Ses problèmes conjugaux, son mari était volage, ne transpirèrent jamais.

La comtesse Greffulhe, dont le nom de jeune fille, et les origines ont toujours fait rêver Proust, a contribué au processus qui conduisit l’auteur à accoucher du nom magique de Guermantes.
Elle lui a servi à nommer, et à créer les personnages qui forment, la clé de voûte du roman de Proust.
Les réceptions de la comtesse, ont servi Proust, pour son histoire.
Proust a aimé cette haute société, qu’il a observée.
Comme la camera oscura de Léonard de Vinci, le projecteur braqué sur la comtesse apporte un éclairage nouveau à la genèse du roman de Proust.

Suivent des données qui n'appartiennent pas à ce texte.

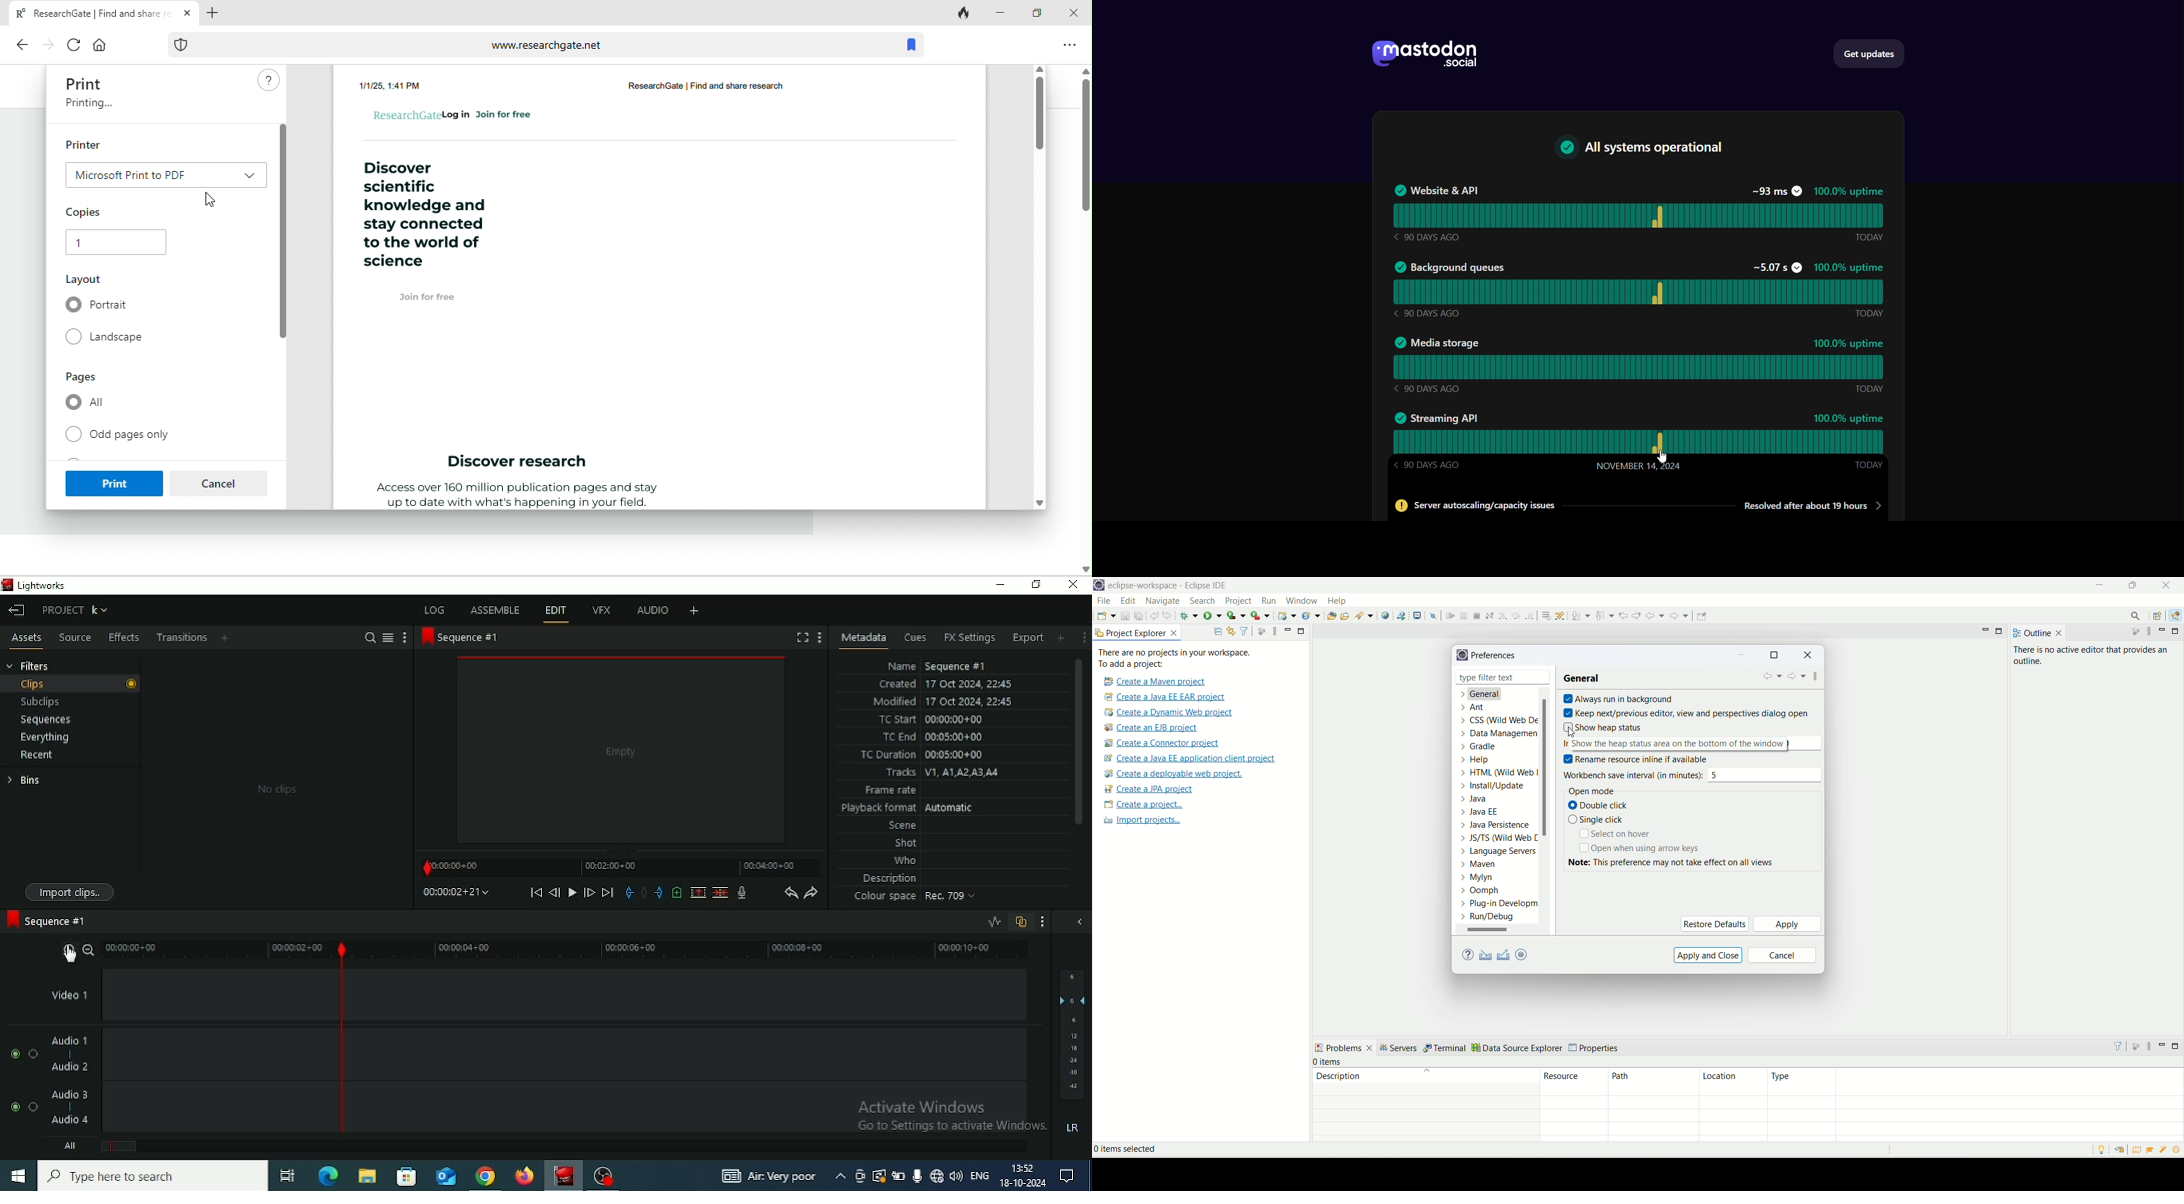  I want to click on Add panel, so click(227, 637).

L’auteur nous fait revivre une belle histoire romanesque.
La comtesse Greffulhe voulait exister, et aujourd’hui, c’est une inconnue.
Sa légende a été effacée, par une puissante immortelle légende de papier, celle des Guermantes

L’ouvrage est accompagné d’un texte inédit de Proust, et beaucoup de notes, par exemple un document de la comtesse sur les droits à donner aux femmes et d’un index.
Cet ouvrage est le fruit d’un travail très poussé.

« Dieu se sert de tout, même d’un manchon, même d’une ombrelle ; même de cette ombre que fait une robe de femme passant sur la terre »
Abbé Mugnier

Laure Hillerin, La comtesse Greffhule, l’ombre des Guermantes, Flammarion, octobre 2014, 24 euros, 570 pages.